Adjusting anti-seizure treatment for patients with epilepsy can negatively impact the patient’s emotional wellbeing, according to a study published in the journal Epilepsy and Behavior.
The study was designed to help physicians better understand how changes with anti-epileptic drugs (AEDs) affect patients’ emotions. For the study, researchers asked members of an online epilepsy community to participate in a survey consisting of 31 questions.
The 345 participants, all of whom had a diagnosis of epilepsy or seizure disorder, were asked to rate their feelings on a recent AED change. Researchers also collected comments from epilepsy-related online forums and social media websites regarding experiences with AED changes, information considered passive listening statements.
All participants had gone through an AED change within the previous year – 44.3 percent had a dose increase, 30.4 percent were given an add-on medication, and 14.2 percent had a medication decrease. The most common reasons for changing a patient’s meds were to better control seizures and adverse effects.
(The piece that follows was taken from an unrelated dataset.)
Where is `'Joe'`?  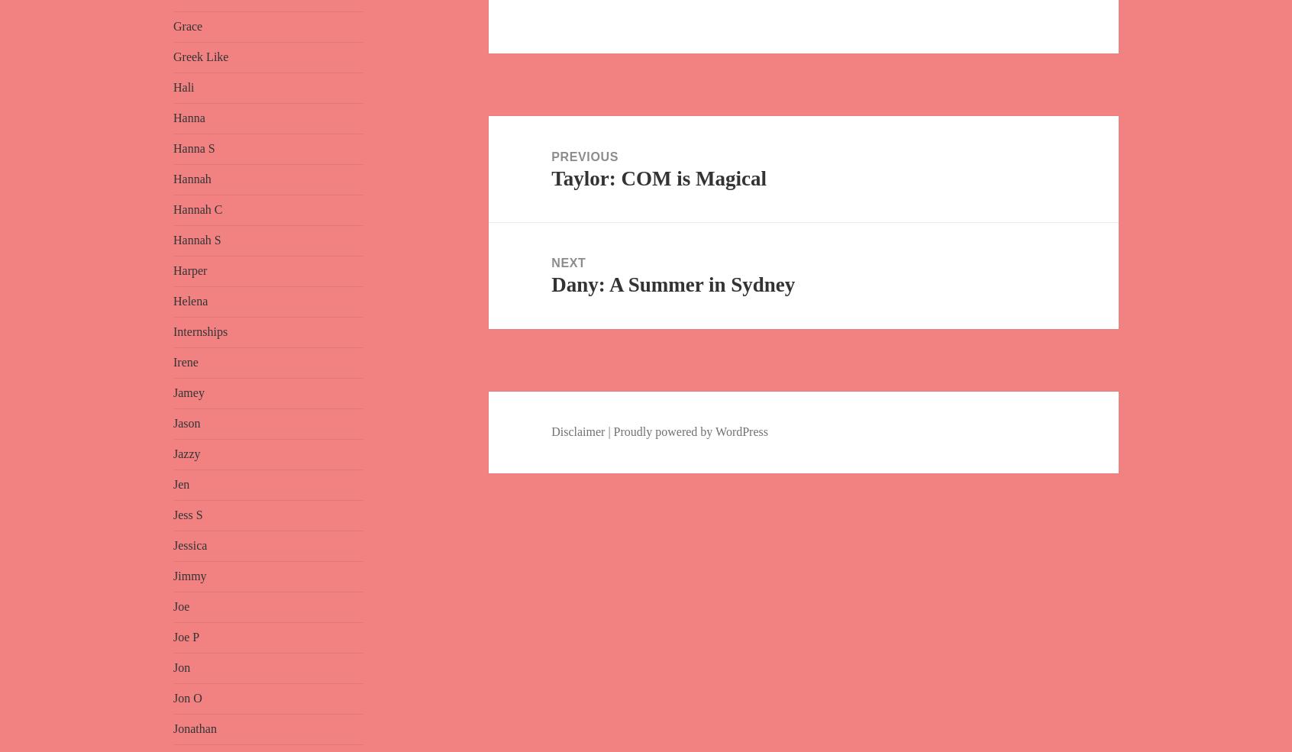 'Joe' is located at coordinates (173, 606).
Survey participants gauged their emotions regarding the change in medication. Researchers noted that 14.5 percent experienced hopefulness before changing their AED regimen and 12.5 reported hopefulness during or after the change. Ten percent of participants reported feeling anxious before changing meds and 13 percent said they felt anxious during and after the change.
To qualify the survey, researchers analyzed 230 passive listening statements and found that most concerns involved seizure activity and adverse events during dose changes.
Researchers say the study points to a need for physician empathy and patient engagement as keys to patient well-being during AED treatment regimen adjustments.